4. Chronic Conditions Requiring Treatments

A chronic condition which:

(1)       Requires periodic visits for treatment by a health care provider, or by a nurse or physician’s assistant under direct supervision of a health care provider;

(2)       Continues over an extended period of time (including recurring episodes of a single underlying condition); and

(3)       May cause episodic rather than a continuing period of incapacity2 (e.g., asthma, diabetes, epilepsy, etc.).

5. Permanent/Long-term Conditions Requiring Supervision

A period of Incapacity2 which is permanent or long-term due to a condition for which treatment may not be effective. The employee or family member must be under the continuing supervision of, but need not be receiving active treatment by, a health care provider. Examples include Alzheimer’s, a severe stroke, or the terminal stages of a disease.

6. Multiple Treatments (Non-Chronic Conditions)

Any period of absence to receive multiple treatments (including any period of recovery therefrom) by a health care provider or by a provider of health care services under orders of, or on referral by, a health care provider, either for restorative surgery after an accident or other injury, or for a condition that would likely result in a period of Incapacity2 of more than three consecutive calendar days in the absence of medical intervention or treatment, such as cancer (chemotherapy, radiation, etc.), severe arthritis (physical therapy), and kidney disease (dialysis).

This optional form may be used by employees to satisfy a mandatory requirement to furnish a medical certification (when requested) from a health care provider, including second or third opinions and recertification (29 CFR 825.306).

Note: Persons are not required to respond to this collection of information unless it displays a currently valid OMB control number.

3   Treatment includes examinations to determine if a serious health condition exists and evaluations of the condition.

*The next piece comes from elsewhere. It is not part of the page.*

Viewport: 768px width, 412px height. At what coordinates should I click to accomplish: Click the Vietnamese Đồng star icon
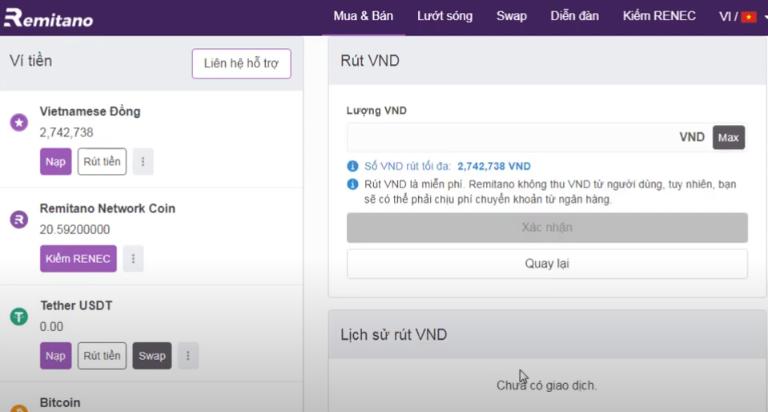tap(18, 122)
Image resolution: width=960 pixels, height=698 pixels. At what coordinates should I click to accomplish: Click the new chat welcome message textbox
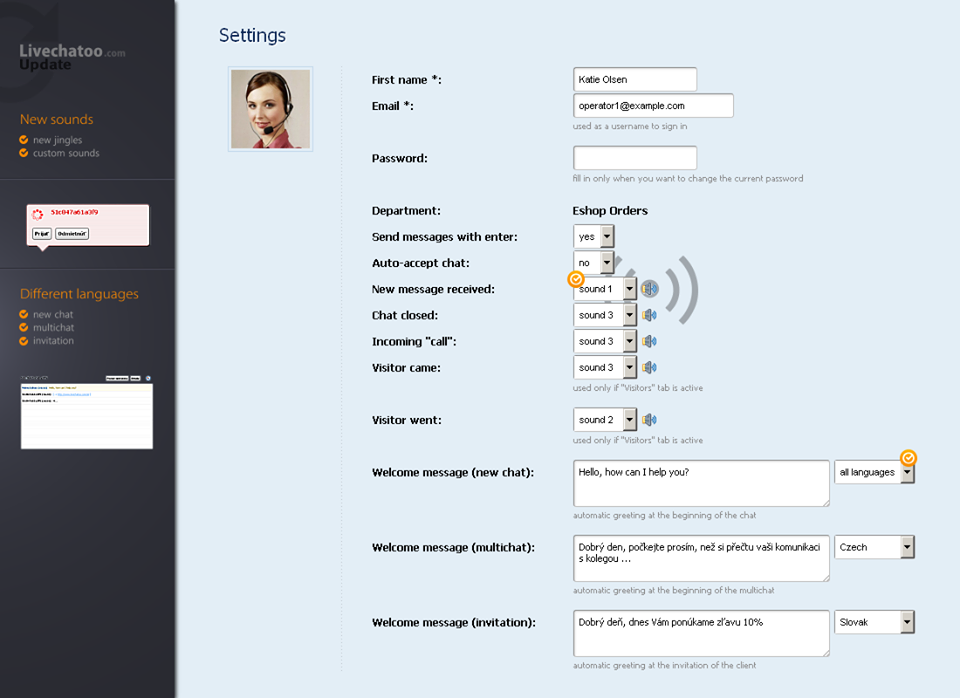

Treatment does not include routine physical examinations, eye examinations, or dental examinations.

4   A regimen of continuing treatment includes, for example, a course of prescription medication (e.g., an antibiotic) or therapy requiring special equipment to resolve or alleviate the health condition. A regimen of treatment does not include the taking of over-the-counter medications such as aspirin, antihistamines, or salves; or bed-rest, drinking fluids, exercise, and other similar activities that can be initiated without a visit to a health care provider.

Public Burden Statement

We estimate that it will take an average of 20 minutes to complete this collection of information, including the time for reviewing instructions, searching existing data sources, gathering and maintaining the data needed, and completing and reviewing the collection of information. If you have any comments regarding this burden estimate or any other aspect of this collection of information, including suggestions for reducing this burden, send them to the Administrator, Wage and Hour Division, Department of Labor, Room S-3502, 200 Constitution Avenue, N.W., Washington, D.C. 20210.

DO NOT SEND THE COMPLETED FORM TO THIS OFFICE; IT GOES TO THE EMPLOYEE.